Peter C. Hanson had planned to resume his barbering business upon his return to Racine. The 1914 Racine City Directory lists him with the notation, “Died April 15, 1912.” He was 41 years old when he died. The directory for that year lists Jennie L. Hanson (widow, Peter C.) as living at 1101 Sixth St. She was 45 years old at the time of the sinking of the Titanic.

Not Her First Brush With Death

This had not been Jennie Hanson’s first brush with death. On December 27, 1884, then Miss Jennie Howard, a pastry cook, ran from her room in her night-clothes and leaped into the elevator as it made its last trip before it was engulfed in flames as Racine’s Blake Opera House was destroyed. Prior to the fire, Miss Howard once was overcome by gas fumes from a stove. After experiencing all these disasters, she claimed that in times of excitement her head pounded but she did not cry.

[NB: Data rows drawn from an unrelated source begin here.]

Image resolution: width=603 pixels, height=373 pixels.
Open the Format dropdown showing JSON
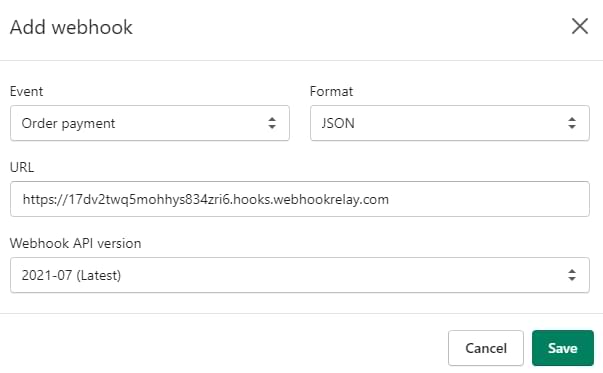tap(450, 123)
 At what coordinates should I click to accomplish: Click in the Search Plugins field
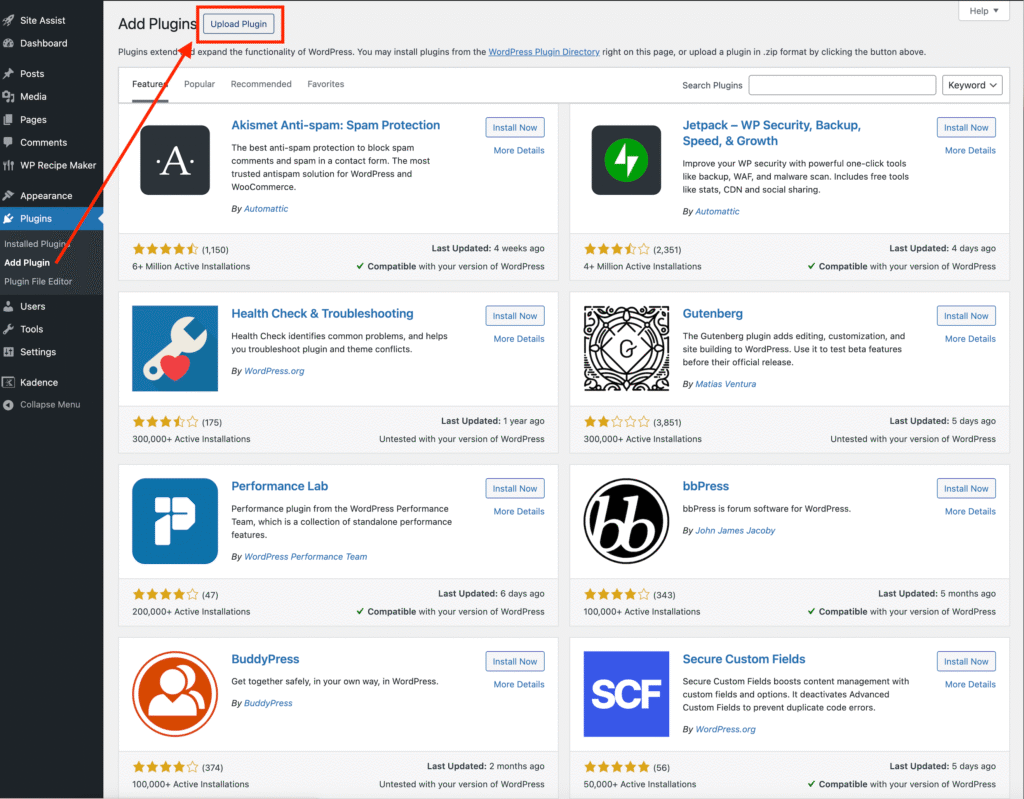(842, 85)
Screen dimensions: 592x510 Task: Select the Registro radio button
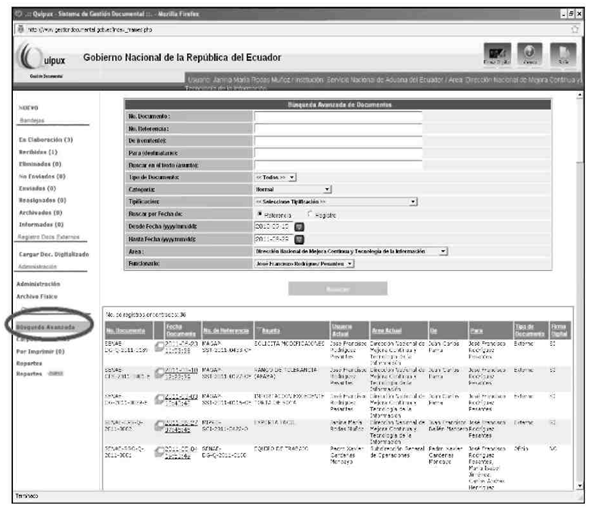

In addition to her brother, Jennie Hanson had other relatives who lived in Racine. She was the daughter of William J. Howard of 2036 N. Main St., and the sister of Mrs. Christ Brotherson who lived at 942 Forest St. On August 25, 1915, Jennie married Elmer Emerson, a woodworker who by 1920 was a mail carrier. They first lived at 717 Eighth St. and later at 1214 Center St.

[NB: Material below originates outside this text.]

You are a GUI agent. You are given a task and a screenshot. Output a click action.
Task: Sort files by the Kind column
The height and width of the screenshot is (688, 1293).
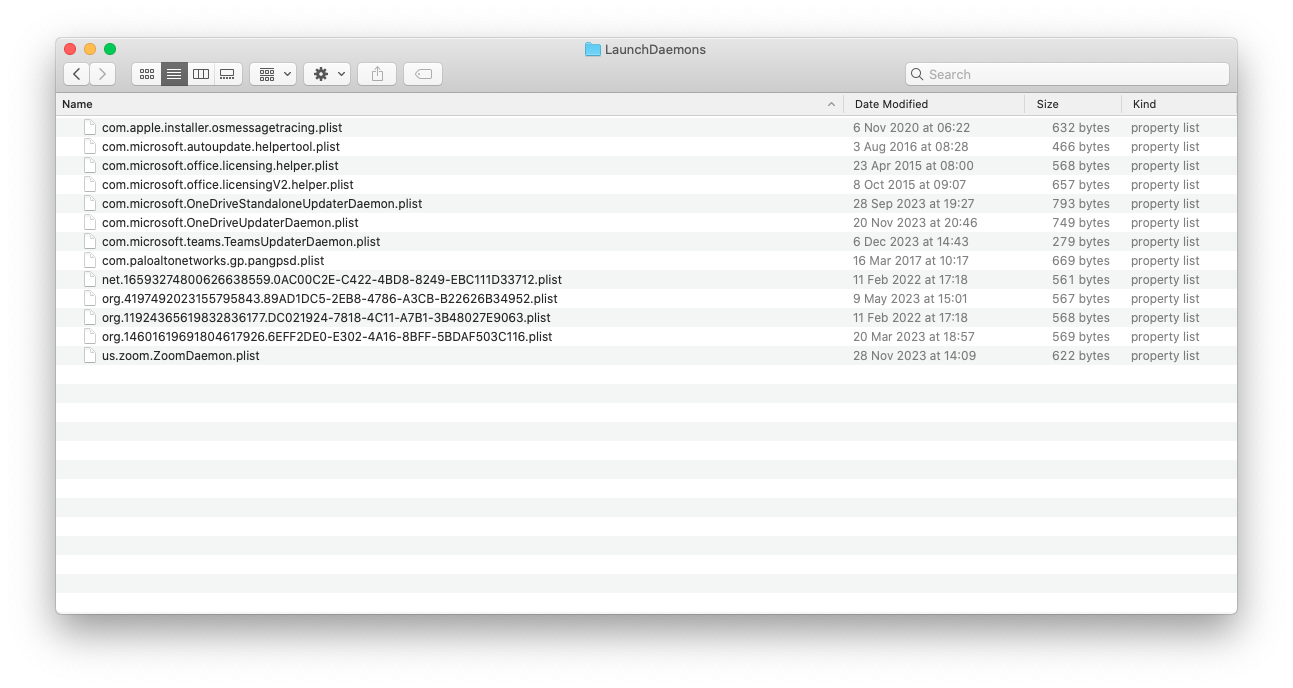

Through the years Mrs. Emerson was interviewed several times about her terrible ordeal concerning the Titanic, but she refused an opportunity to appear on Robert Ripley’s “Believe It or Not” radio program in 1939. Jennie Emerson died on December 15, 1952, a few days before her 86th birthday. She is buried in Calvary Cemetery, Racine, beside her second husband who died eight years later. The headstone includes a memorial to Jennie’s first husband Peter Hanson who died on the Titanic.